Dans ce contexte, la Commission est invitée à :

  • veiller à ce que, dans une optique de neutralité technologique, l'internet satellitaire soit pris en compte dans la combinaison technologique prévue pour le développement du haut débit, par exemple dans le cadre de la politique de cohésion de l'Union ;
  • veiller à ce que les intérêts de l'Union et ceux du secteur des communications par satellite soient défendus de manière appropriée dans le cadre de l'attribution des radiofréquences internationales et régionales.

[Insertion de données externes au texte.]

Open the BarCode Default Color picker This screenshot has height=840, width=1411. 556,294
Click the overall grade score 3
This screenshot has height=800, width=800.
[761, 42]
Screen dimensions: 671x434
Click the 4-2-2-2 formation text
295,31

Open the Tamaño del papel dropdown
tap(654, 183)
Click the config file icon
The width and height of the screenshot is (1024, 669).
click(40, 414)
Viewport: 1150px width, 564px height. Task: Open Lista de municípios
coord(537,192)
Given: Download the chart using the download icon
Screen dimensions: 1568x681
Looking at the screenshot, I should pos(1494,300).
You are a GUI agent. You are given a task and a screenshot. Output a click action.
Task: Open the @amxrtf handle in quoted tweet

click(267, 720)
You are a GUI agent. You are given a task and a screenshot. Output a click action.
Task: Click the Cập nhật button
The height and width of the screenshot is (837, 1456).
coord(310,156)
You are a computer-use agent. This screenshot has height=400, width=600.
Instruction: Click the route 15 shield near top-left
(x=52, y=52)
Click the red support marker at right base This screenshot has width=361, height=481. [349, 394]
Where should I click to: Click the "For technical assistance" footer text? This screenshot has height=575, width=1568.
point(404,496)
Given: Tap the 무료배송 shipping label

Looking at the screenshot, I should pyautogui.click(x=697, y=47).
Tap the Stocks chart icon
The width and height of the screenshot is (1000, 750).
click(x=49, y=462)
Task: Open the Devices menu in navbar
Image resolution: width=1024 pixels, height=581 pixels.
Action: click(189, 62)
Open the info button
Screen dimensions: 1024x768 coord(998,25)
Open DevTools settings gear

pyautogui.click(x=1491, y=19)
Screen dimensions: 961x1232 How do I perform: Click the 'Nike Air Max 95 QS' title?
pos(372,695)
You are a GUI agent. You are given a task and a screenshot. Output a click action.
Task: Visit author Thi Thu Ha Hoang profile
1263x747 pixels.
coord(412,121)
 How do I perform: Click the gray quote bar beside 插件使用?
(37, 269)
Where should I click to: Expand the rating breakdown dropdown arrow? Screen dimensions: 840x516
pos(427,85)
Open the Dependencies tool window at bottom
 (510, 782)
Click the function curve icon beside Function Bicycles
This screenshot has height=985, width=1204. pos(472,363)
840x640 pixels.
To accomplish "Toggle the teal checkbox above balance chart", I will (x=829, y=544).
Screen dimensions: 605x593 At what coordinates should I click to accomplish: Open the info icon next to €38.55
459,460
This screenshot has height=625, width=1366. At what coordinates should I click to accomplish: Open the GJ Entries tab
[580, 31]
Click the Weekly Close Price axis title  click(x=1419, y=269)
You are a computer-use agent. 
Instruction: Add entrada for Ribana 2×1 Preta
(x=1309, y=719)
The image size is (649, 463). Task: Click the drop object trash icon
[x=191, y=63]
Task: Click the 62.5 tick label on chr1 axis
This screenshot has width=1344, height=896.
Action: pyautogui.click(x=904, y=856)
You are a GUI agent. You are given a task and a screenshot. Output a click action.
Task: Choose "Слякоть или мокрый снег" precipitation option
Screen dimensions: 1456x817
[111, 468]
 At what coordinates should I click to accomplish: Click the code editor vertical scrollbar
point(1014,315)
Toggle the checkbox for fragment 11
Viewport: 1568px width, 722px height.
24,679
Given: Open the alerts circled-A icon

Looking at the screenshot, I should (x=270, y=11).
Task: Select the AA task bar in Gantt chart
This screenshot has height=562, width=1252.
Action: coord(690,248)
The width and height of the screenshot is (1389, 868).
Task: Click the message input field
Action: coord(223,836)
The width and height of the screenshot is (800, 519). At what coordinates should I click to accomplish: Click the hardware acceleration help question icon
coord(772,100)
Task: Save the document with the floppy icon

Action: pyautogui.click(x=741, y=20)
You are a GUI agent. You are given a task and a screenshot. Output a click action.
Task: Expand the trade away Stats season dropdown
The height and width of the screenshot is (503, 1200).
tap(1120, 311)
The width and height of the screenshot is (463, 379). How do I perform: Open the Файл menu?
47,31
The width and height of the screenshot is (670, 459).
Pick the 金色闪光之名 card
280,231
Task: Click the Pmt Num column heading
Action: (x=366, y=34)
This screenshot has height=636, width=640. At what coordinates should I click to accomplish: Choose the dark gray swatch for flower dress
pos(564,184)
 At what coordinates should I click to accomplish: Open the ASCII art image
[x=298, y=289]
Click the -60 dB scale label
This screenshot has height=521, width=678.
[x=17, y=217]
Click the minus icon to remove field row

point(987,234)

7) Débris spatiaux : les infrastructures spatiales constituent l'épine dorsale de nombreux services utilisés quotidiennement par les acteurs de l'économie et de la société. Les députés demandent dès lors à la Commission et aux États membres: i) de travailler à une gouvernance mondiale de l'espace; ii) d’encourager les pays tiers à signer le «code de bonne conduite dans l'espace» conçu par l'Union européenne ; iii) de soutenir la mise en place au niveau européen du programme de soutien à l'observation et au suivi des objets spatiaux.